● The problem: Repeat every entry, word for word, leaving no line out.

● Working data:
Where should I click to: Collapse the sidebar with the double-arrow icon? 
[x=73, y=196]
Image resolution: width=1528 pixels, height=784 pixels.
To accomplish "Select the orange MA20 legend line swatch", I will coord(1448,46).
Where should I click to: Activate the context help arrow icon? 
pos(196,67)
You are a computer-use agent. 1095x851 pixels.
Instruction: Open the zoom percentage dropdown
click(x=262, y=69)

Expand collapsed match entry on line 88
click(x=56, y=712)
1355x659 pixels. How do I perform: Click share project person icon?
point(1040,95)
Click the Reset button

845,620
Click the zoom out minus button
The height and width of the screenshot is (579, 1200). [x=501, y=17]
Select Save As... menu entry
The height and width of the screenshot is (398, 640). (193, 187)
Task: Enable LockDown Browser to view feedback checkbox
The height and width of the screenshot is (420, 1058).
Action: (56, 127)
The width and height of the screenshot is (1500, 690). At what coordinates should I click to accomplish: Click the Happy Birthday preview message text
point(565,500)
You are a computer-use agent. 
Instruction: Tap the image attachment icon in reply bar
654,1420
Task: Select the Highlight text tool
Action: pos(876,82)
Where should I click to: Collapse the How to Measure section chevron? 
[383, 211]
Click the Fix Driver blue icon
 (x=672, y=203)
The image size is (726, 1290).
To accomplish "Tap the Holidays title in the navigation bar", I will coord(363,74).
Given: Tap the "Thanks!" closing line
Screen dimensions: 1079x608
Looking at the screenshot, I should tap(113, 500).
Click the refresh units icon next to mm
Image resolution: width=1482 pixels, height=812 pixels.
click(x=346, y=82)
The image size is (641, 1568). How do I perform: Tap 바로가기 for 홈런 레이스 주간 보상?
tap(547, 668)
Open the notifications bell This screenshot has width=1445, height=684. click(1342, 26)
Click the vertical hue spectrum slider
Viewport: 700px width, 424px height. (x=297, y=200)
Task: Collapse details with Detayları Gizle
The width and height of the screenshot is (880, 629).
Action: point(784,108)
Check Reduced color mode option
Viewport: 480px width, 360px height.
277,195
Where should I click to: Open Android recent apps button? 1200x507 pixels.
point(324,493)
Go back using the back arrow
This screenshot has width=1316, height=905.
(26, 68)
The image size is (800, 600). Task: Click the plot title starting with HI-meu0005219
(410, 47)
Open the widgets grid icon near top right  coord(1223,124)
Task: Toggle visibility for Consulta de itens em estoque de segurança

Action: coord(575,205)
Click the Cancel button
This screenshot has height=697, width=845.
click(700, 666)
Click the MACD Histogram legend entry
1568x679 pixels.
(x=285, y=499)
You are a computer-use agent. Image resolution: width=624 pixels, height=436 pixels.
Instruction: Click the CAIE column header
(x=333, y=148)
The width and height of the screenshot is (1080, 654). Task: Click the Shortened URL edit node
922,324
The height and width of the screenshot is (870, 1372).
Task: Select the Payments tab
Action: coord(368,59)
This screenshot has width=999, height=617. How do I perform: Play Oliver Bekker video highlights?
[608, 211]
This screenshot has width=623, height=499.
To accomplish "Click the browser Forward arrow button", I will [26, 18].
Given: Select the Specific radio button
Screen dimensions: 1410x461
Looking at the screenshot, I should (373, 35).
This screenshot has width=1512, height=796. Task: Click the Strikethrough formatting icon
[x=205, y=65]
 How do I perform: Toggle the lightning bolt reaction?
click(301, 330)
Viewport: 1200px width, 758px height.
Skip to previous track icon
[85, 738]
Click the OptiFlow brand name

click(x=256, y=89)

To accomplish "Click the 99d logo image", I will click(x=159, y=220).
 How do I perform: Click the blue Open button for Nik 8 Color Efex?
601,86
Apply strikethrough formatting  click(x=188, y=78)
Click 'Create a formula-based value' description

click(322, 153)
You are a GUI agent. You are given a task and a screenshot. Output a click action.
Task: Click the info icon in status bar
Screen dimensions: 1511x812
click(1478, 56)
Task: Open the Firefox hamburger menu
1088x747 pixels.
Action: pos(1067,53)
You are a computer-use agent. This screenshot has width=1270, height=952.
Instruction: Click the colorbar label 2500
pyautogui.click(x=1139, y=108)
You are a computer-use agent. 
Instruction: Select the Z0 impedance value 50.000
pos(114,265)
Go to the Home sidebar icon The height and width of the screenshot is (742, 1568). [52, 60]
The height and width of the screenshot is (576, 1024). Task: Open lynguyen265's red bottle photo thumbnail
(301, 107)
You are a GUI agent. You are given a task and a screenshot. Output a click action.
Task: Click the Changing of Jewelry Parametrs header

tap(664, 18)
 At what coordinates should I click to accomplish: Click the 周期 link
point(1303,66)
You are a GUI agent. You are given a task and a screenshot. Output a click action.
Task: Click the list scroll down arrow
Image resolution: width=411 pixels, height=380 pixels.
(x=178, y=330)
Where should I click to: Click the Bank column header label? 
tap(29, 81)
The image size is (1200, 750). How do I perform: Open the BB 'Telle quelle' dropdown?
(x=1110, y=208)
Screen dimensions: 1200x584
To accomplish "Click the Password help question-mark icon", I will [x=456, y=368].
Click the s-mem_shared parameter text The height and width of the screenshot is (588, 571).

● Expected answer:
Where should I click to: Collapse the sidebar with the double-arrow icon? 
[x=73, y=196]
Image resolution: width=1528 pixels, height=784 pixels.
To accomplish "Select the orange MA20 legend line swatch", I will coord(1448,46).
Where should I click to: Activate the context help arrow icon? 
pos(196,67)
You are a computer-use agent. 1095x851 pixels.
Instruction: Open the zoom percentage dropdown
click(x=262, y=69)

Expand collapsed match entry on line 88
click(x=56, y=712)
1355x659 pixels. How do I perform: Click share project person icon?
point(1040,95)
Click the Reset button

845,620
Click the zoom out minus button
The height and width of the screenshot is (579, 1200). [x=501, y=17]
Select Save As... menu entry
The height and width of the screenshot is (398, 640). (193, 187)
Task: Enable LockDown Browser to view feedback checkbox
The height and width of the screenshot is (420, 1058).
Action: (56, 127)
The width and height of the screenshot is (1500, 690). At what coordinates should I click to accomplish: Click the Happy Birthday preview message text
point(565,500)
You are a computer-use agent. 
Instruction: Tap the image attachment icon in reply bar
654,1420
Task: Select the Highlight text tool
Action: pos(876,82)
Where should I click to: Collapse the How to Measure section chevron? 
[383, 211]
Click the Fix Driver blue icon
 (x=672, y=203)
The image size is (726, 1290).
To accomplish "Tap the Holidays title in the navigation bar", I will coord(363,74).
Given: Tap the "Thanks!" closing line
Screen dimensions: 1079x608
Looking at the screenshot, I should tap(113, 500).
Click the refresh units icon next to mm
Image resolution: width=1482 pixels, height=812 pixels.
click(x=346, y=82)
The image size is (641, 1568). How do I perform: Tap 바로가기 for 홈런 레이스 주간 보상?
tap(547, 668)
Open the notifications bell This screenshot has width=1445, height=684. click(1342, 26)
Click the vertical hue spectrum slider
Viewport: 700px width, 424px height. (x=297, y=200)
Task: Collapse details with Detayları Gizle
The width and height of the screenshot is (880, 629).
Action: point(784,108)
Check Reduced color mode option
Viewport: 480px width, 360px height.
277,195
Where should I click to: Open Android recent apps button? 1200x507 pixels.
point(324,493)
Go back using the back arrow
This screenshot has width=1316, height=905.
(26, 68)
The image size is (800, 600). Task: Click the plot title starting with HI-meu0005219
(410, 47)
Open the widgets grid icon near top right  coord(1223,124)
Task: Toggle visibility for Consulta de itens em estoque de segurança

Action: coord(575,205)
Click the Cancel button
This screenshot has height=697, width=845.
click(700, 666)
Click the MACD Histogram legend entry
1568x679 pixels.
(x=285, y=499)
You are a computer-use agent. Image resolution: width=624 pixels, height=436 pixels.
Instruction: Click the CAIE column header
(x=333, y=148)
The width and height of the screenshot is (1080, 654). Task: Click the Shortened URL edit node
922,324
The height and width of the screenshot is (870, 1372).
Task: Select the Payments tab
Action: coord(368,59)
This screenshot has width=999, height=617. How do I perform: Play Oliver Bekker video highlights?
[608, 211]
This screenshot has width=623, height=499.
To accomplish "Click the browser Forward arrow button", I will [26, 18].
Given: Select the Specific radio button
Screen dimensions: 1410x461
Looking at the screenshot, I should (373, 35).
This screenshot has width=1512, height=796. Task: Click the Strikethrough formatting icon
[x=205, y=65]
 How do I perform: Toggle the lightning bolt reaction?
click(301, 330)
Viewport: 1200px width, 758px height.
Skip to previous track icon
[85, 738]
Click the OptiFlow brand name

click(x=256, y=89)

To accomplish "Click the 99d logo image", I will click(x=159, y=220).
 How do I perform: Click the blue Open button for Nik 8 Color Efex?
601,86
Apply strikethrough formatting  click(x=188, y=78)
Click 'Create a formula-based value' description

click(322, 153)
You are a GUI agent. You are given a task and a screenshot. Output a click action.
Task: Click the info icon in status bar
Screen dimensions: 1511x812
click(1478, 56)
Task: Open the Firefox hamburger menu
1088x747 pixels.
Action: pos(1067,53)
You are a computer-use agent. This screenshot has width=1270, height=952.
Instruction: Click the colorbar label 2500
pyautogui.click(x=1139, y=108)
You are a computer-use agent. 
Instruction: Select the Z0 impedance value 50.000
pos(114,265)
Go to the Home sidebar icon The height and width of the screenshot is (742, 1568). [52, 60]
The height and width of the screenshot is (576, 1024). Task: Open lynguyen265's red bottle photo thumbnail
(301, 107)
You are a GUI agent. You are given a task and a screenshot. Output a click action.
Task: Click the Changing of Jewelry Parametrs header

tap(664, 18)
 At what coordinates should I click to accomplish: Click the 周期 link
point(1303,66)
You are a GUI agent. You are given a task and a screenshot. Output a click action.
Task: Click the list scroll down arrow
Image resolution: width=411 pixels, height=380 pixels.
(x=178, y=330)
Where should I click to: Click the Bank column header label? 
tap(29, 81)
The image size is (1200, 750). How do I perform: Open the BB 'Telle quelle' dropdown?
(x=1110, y=208)
Screen dimensions: 1200x584
To accomplish "Click the Password help question-mark icon", I will [x=456, y=368].
Click the s-mem_shared parameter text The height and width of the screenshot is (588, 571).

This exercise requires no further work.